→ **ИСХОДНЫЙ ОТРЫВОК**:
━━━━━━━━━━
Два опытных армейских хирурга — Массо и Лиссиман — в это время находились в городе Бендеры, поскольку у светлейшего князя Потемкина-Таврического разболелась нога. Они возвратились в Измаил только через два дня после штурма.

Победителям потребовалось целых шесть дней, чтобы очистить захваченную вражескую крепость от павших. Тела погибших русских воинов свозились для погребения с воинскими почестями за город. Тела турок во избежание «заразы» было велено бросить в Дунай.

...Офицеры, участники Измаильского штурма, были награждены орденами, Золотым оружием, внеочередным повышением в чине. Те, кто по каким-либо причинам не получил таких наград, в 1791 году удостоились золотого Измаильского креста, носившегося на георгиевской черно-оранжевой ленте.

Отличившиеся при взятии неприятельской крепости нижние чины сухопутных войск и Дунайской гребной флотилии получили наградные серебряные медали. Они были овальной формы. Надпись на них гласила: «За отменную храбрость при взятии Измаила декабря 11 1790».

Императрица Екатерина II за время своего продолжительного царствования еще никогда не делала столь широкого, но вполне заслуженного «наградного жеста».

Но он откровенно слабо коснулся Суворова. Потемкин очень ревниво отнесся к успехам и славе Суворова, поэтому награда генерал-аншефа за Измаил оказалась на удивление мала.

Полководец А.В. Суворов-Рымникский за Измаил получил высочайшую благодарность и звание подполковника Лейб-гвардии Преображенского полка, полковником которого являлась сама императрица. Но Суворов был уже одиннадцатым в его тогдашних списках, носившим это почетное звание.

Суворову была пожалована еще одна награда. Ею стала персональная золотая медаль за Измаильский штурм. На лицевой стороне медали полководец был изображен в львиной шкуре.

В захваченной турецкой крепости был оставлен крепкий гарнизон, состоявший из двух мушкетерских полков, четырех батальонов егерей и двух тысяч донских казаков. Остальные осадные войска разошлись по зимним квартирам.

В 1791 году, по условиям мирного договора между Россией и Турцией, крепость на берегах Дуная возвращалась побежденным. Но отдавать мощную крепость в полной исправности османам было нельзя по многим соображениям. Тогда ее приказали срыть, то есть вал «переместить» в ров. Что и было исполнено трудом нескольких тысяч солдат, ставших не на одну неделю исправными землекопами.

...Штурм Измаильской крепости стал для истории вооруженных конфликтов, для истории крепостной войны выдающимся примером того, как надо брать мощные фортификационные сооружения. Современников поразило то, что Измаил был взят без длительной осады и бомбардировки «открытой и скорой атакой». По своей же кровопролитности битва за эту турецкую крепость аналогов в летописании нашей цивилизации имеет мало.
━━━━━━━━━━
→ **Записи с указанием мест в документах и на снимках экрана**:
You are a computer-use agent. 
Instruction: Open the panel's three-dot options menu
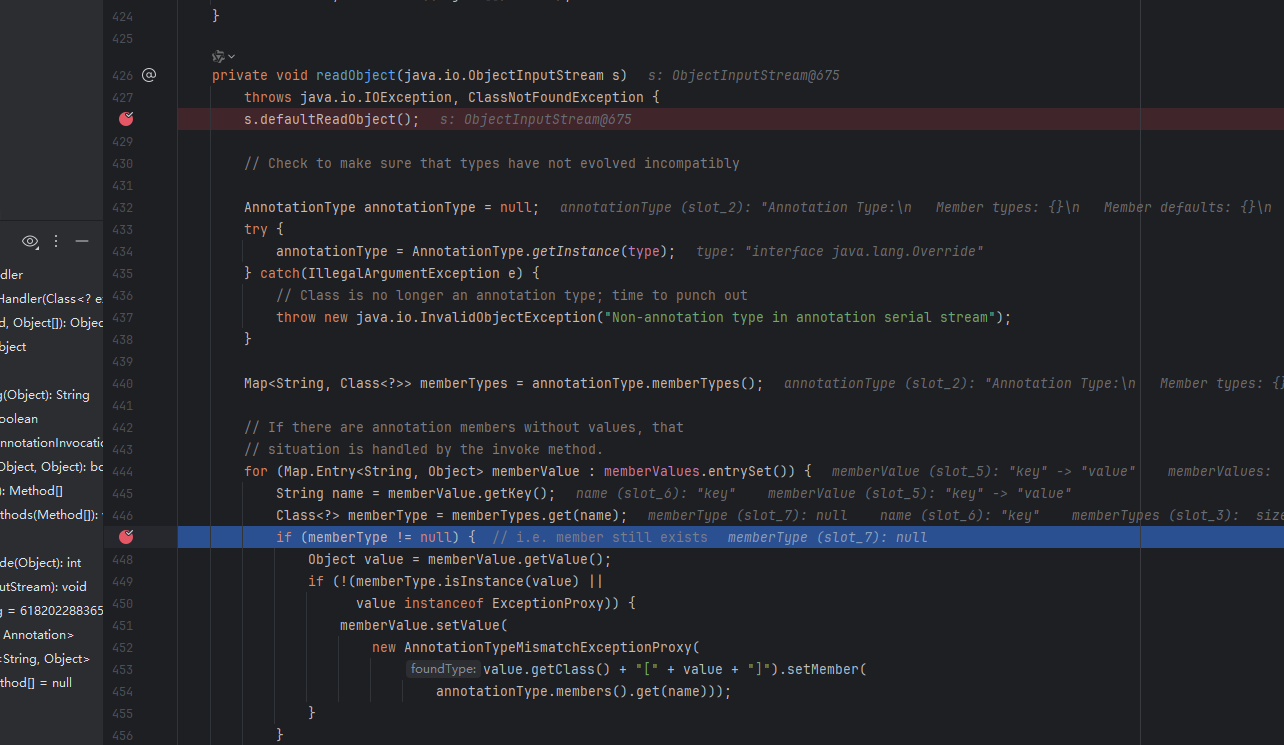point(56,241)
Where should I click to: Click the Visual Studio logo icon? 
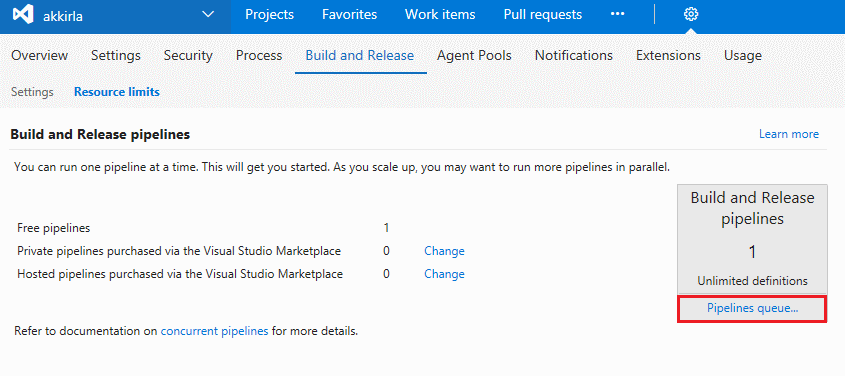[x=24, y=15]
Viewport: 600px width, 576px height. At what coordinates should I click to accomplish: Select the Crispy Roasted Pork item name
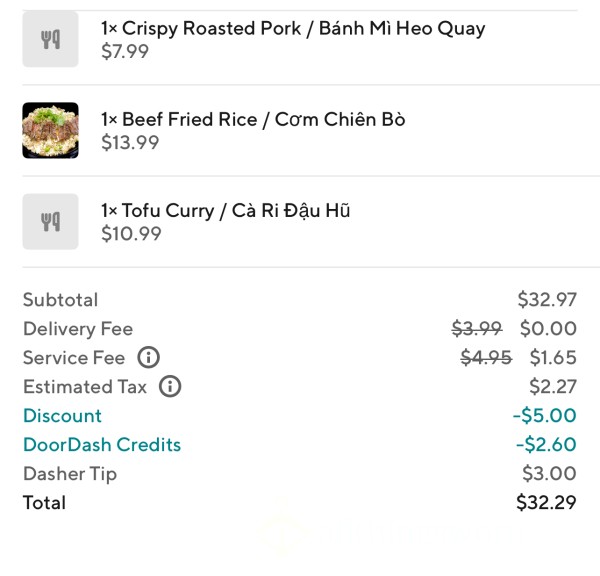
━━━━━━━━━━
→ **ЧТО СДЕЛАТЬ**:
1. Почему, согласно отрывку о штурме Измаила, награда Суворова за взятие крепости оказалась на удивление мала? Ответьте одним–тремя предложениями.
2. Допишите отрывок о штурме Измаила, продолжив его после последнего предложения.

→ **ОТВЕТЫ ПО ПОРЯДКУ**:
1. Потемкин очень ревниво отнесся к успехам и славе Суворова. Поэтому награда генерал-аншефа за Измаил оказалась на удивление мала.

2.
...История Отечественной войны 1812 года вобрала в себя немало ярких побед русского оружия. Но в ходе той войны длительных осад крепостей не велось. Боевые действия носили в основном маневренный — полевой характер. Некоторое исключение составляет штурм Смоленска.

Наполеоновская армия столкнулась с русскими полевыми укреплениями при Бородине: Шевардинский редут, Семеновские (Багратионовы) флеши и батарея Раевского.

Бородинское сражение имело свой пролог: бой 24 августа на левом фланге русской позиции за Шевардинский редут у одноименной деревни. Земляное укрепление имело пятиугольную форму, и было рассчитано на установку 12-орудий-ной батареи полевых орудий.

Редут возводили с большой поспешностью, поскольку наполеоновская армия уже приближалась к Бородинскому полю, на котором и должна была разыграться генеральная баталия Отечественной войны 1812 года. Редут был земляной, усиленный плетеными турами, наполненными землей. Бруствер, по всей вероятности, крепился жердями, благо лес находился совсем рядом.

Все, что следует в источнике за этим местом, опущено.